• [Task list]:
A – Render this sentence from the excerpt on Trump and Orwell's 1984 below into Spanish: "The bad guys were largely identified by their gangster tattoos."
B – Carry on the piece comparing Trump's America with Orwell's 1984, picking up right after its final sentence.

BEGIN Excerpt

A few days later, Kellyanne Conway, one of Trump’s closest confidants, explained on TV that Spicer hadn’t been wrong, he’d just presented ‘alternative facts’. Orwell’s Winston Smith, beavering away fabricating facts in his cubicle at the Ministry of Truth in 1984, couldn’t have put it better.
In Orwell’s dystopian novel, the world is dominated by three totalitarian giants: Oceania, Eurasia and Eastasia. It’s not that different from Trump’s geopolitical worldview. As long as America gets to dominate the Western Hemisphere (Oceania, with Britain as its European landing strip – Airstrip One), he doesn’t mind a Russian-dominated Europe (Eurasia) or a China-dominated Eastern Pacific (Eastasia).
But unlike the fictional Oceania and Eurasia, who are at each other’s throats, Trump wants America to be Russia’s new best friend, dividing natural resources between them, as is all too apparent from the deal Trump is currently trying to shove down Ukraine’s throat.
Carving up the world between two dictators and a US president with his own ambitions to be a strongman is not how the 21st Century was supposed to pan out. The dark underside is already a cause for concern on America’s home front.
Nobody can object to the speedy deportation of Venezuelan street gangs inexplicably allowed to operate in the US during the Biden years. How it was done is another matter.
The bad guys were largely identified by their gangster tattoos. In one case, the tattoo might have been a logo indicating support for Real Madrid. Another was said to be in honour of a grandmother.
Who knows? It is why democratic legal systems put such store by due process to establish the truth, which was circumvented in this case even though it should have been a requirement, since the Venezuelans were not being returned to their own country but to a prison hellhole in El Salvador.

END Excerpt
BEGIN Given data

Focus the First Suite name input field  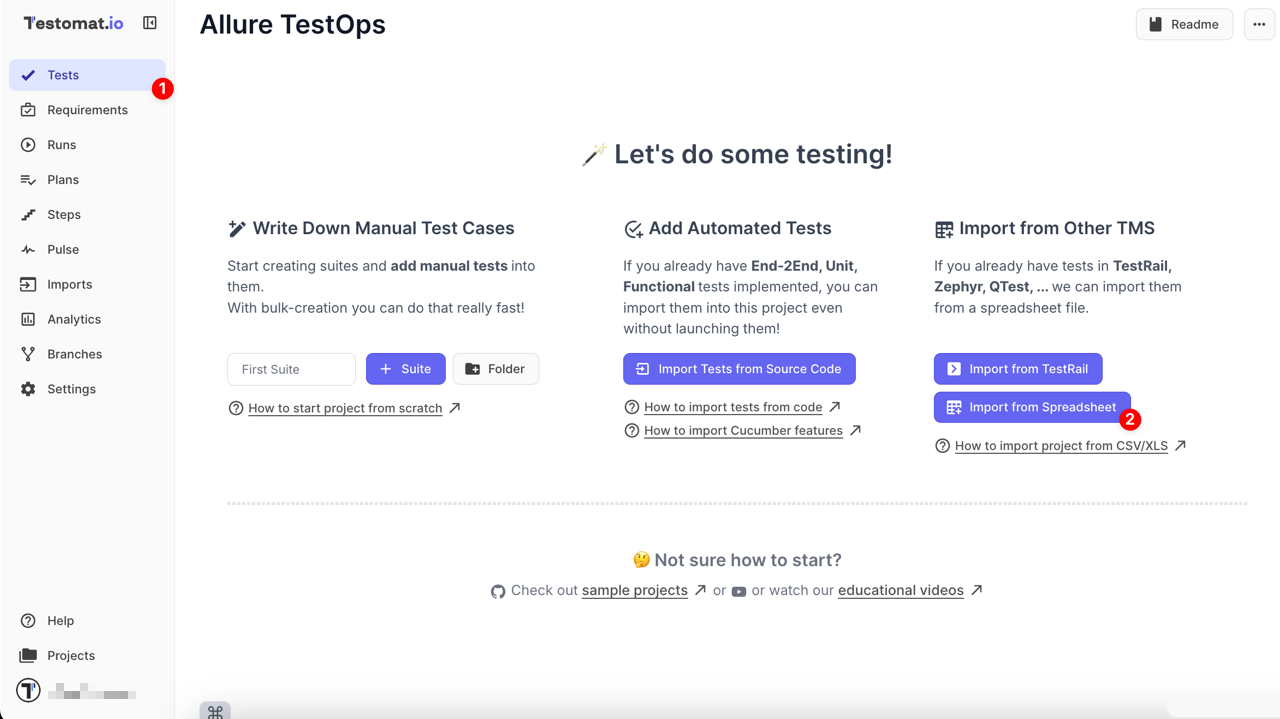(291, 369)
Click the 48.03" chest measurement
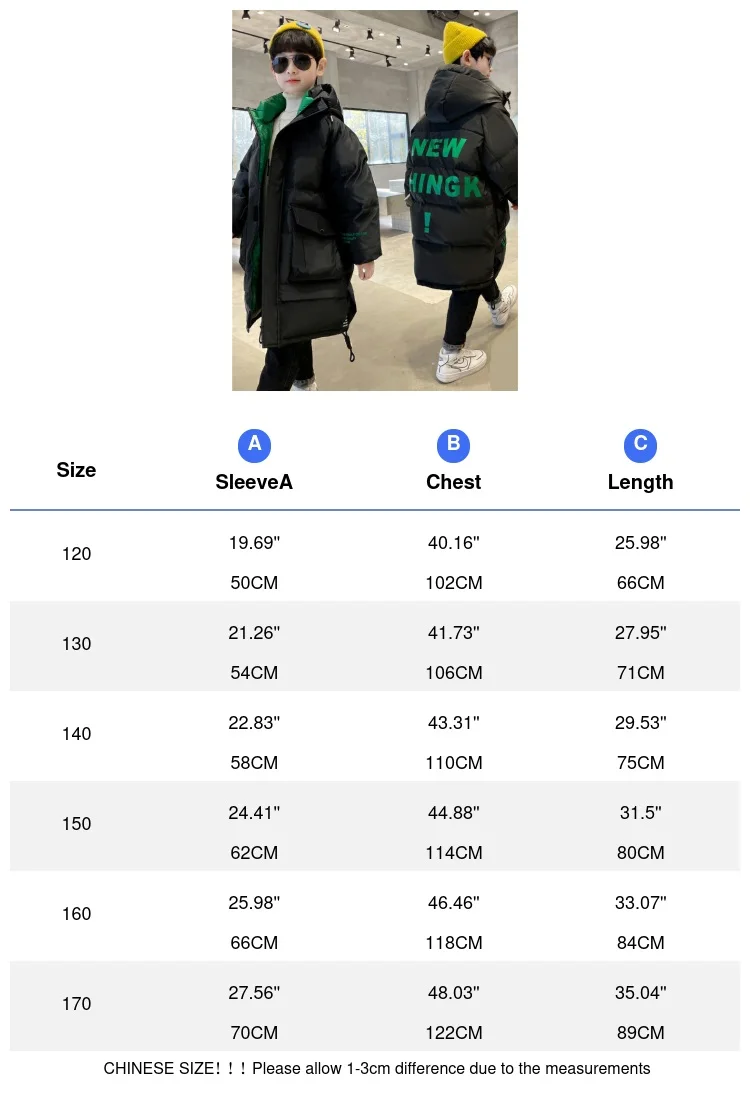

END Given data

• [Task responses]:
A – Los malos fueron identificados en gran parte por sus tatuajes de pandilleros.

B –
There’s more. On Tuesday, a young Turkish postgraduate woman with a valid student visa was suddenly apprehended on the pavement by plainclothes agents in masks and whisked away – ‘disappeared’, you might say – in an unmarked car. The video of it is what you’d expect in a Moscow street rather than a university town in Massachusetts.
It was later discovered she was in a Louisiana detention centre 1,350 miles away pending deportation. The government has suggested she was involved in pro-Hamas activities.
The only evidence presented so far is her co-authorship of a rather silly anti-Israel article in her university newspaper. There have also been reports of a French scientist barred from entry because he’d criticised Trump. Columnists beware!
‘All tyrannies rule through fraud and force,’ wrote Orwell in 1984, ‘but once the fraud is exposed they must rely exclusively on force.’
We are far from there yet. The US is still a robust, disputatious democracy. But there are enough sinister straws in the wind to justify concern that Trump’s second administration will not end well for America or what were, until recently, its allies.